▶ Selected passage

In April 2006, the Nigerian government was able to conclude a deal in which they made the final payment for our Paris Club debt and the country became virtually debt-free. This resulted in very strong fundamentals for the country’s financial status which was demonstrated by a respectable credit rating for the country and for the first time ever, a significant appreciation in the value of the Naira against major international currencies.
In paying off our debts which was at that time choking the Nigerian economy the same way it’s choking government finances today, the government had negotiated a 60% discount on our $30 billion Paris Club debt. Effectively the Paris Club had accepted to write down $18 billion of the debt if Nigeria made a lump sum payment of $12 billion in full and final settlement to the club of creditors. This the Nigerian government was able to do easily by dipping into our foreign reserves which had been significantly built up by the Obasanjo administration since they assumed power in 1999.

▶ Dataset

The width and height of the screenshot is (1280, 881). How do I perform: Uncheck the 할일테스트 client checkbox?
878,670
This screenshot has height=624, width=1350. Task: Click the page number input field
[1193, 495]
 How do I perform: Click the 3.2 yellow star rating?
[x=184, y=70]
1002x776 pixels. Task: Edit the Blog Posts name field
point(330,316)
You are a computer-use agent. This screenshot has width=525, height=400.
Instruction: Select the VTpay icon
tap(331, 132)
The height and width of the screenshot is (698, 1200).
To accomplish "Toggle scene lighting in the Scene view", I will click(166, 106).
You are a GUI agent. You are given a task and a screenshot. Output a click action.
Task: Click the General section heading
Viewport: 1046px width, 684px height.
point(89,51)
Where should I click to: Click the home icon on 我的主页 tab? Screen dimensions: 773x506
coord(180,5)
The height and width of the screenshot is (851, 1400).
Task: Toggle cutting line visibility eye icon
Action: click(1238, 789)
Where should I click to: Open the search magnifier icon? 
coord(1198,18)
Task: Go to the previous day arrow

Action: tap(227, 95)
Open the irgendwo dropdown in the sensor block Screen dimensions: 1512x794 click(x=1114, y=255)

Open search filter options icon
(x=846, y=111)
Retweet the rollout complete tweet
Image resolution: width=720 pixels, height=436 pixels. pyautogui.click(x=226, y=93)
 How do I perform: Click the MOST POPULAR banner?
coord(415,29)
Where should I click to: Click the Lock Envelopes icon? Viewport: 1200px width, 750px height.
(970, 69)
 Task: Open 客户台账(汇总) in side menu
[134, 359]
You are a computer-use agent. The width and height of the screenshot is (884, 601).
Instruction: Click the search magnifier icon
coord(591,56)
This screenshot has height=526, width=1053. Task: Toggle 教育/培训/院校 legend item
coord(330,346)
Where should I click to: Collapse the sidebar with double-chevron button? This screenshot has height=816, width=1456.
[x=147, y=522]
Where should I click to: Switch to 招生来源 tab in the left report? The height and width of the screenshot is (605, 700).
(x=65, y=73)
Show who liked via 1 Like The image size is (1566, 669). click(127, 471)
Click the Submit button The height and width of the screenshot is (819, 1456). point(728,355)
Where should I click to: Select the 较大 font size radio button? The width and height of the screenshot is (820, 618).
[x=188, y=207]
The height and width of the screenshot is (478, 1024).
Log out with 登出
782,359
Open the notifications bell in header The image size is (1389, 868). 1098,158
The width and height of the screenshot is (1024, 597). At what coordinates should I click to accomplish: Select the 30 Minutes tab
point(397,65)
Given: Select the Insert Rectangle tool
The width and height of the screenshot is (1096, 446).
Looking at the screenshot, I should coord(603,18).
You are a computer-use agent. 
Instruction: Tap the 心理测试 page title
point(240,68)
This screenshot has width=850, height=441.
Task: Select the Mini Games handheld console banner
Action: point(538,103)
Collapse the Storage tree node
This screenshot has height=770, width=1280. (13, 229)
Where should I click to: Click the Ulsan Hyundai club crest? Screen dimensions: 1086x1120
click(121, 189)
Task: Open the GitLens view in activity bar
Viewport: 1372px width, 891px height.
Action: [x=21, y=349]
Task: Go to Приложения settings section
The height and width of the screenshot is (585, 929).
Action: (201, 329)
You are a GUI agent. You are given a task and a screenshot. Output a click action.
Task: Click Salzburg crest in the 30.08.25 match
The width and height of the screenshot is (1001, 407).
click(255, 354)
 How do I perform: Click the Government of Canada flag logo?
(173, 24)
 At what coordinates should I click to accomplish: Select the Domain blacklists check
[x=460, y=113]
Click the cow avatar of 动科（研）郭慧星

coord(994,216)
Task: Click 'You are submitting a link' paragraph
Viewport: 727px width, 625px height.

▶ Work required
Could you carry on the passage about Nigeria's 2006 Paris Club debt settlement from its final sentence? The records have nothing to do with the passage on Nigeria's debt.

▶ Result of this exercise
From just over $5 billion in 1999 when the Obasanjo administration assumed power, they were able to increase the country’s foreign reserves to $42 billion by 2006 when the Paris Club debt was paid off and it was this enhanced liquidity that enabled them to negotiate with the Paris Club of creditors from a position of strength and get significant concessions on the debt. The robust foreign reserves also played a major role in stabilising the value of the Naira during that time period as well.
One begins to wonder how the government then was able to build up our foreign reserves so significantly at a period when oil prices averaged less than $40 per barrel and our oil production capacity was much lower than what we have today. The simple answer is that the government then was able to keep the cost of governance relatively low and rather than fritter away the increased revenue from crude oil when the prices were going up and our production capacity was increasing, the government chose to save by building up our foreign reserves and creating an “excess crude account” that our budget surplus went into.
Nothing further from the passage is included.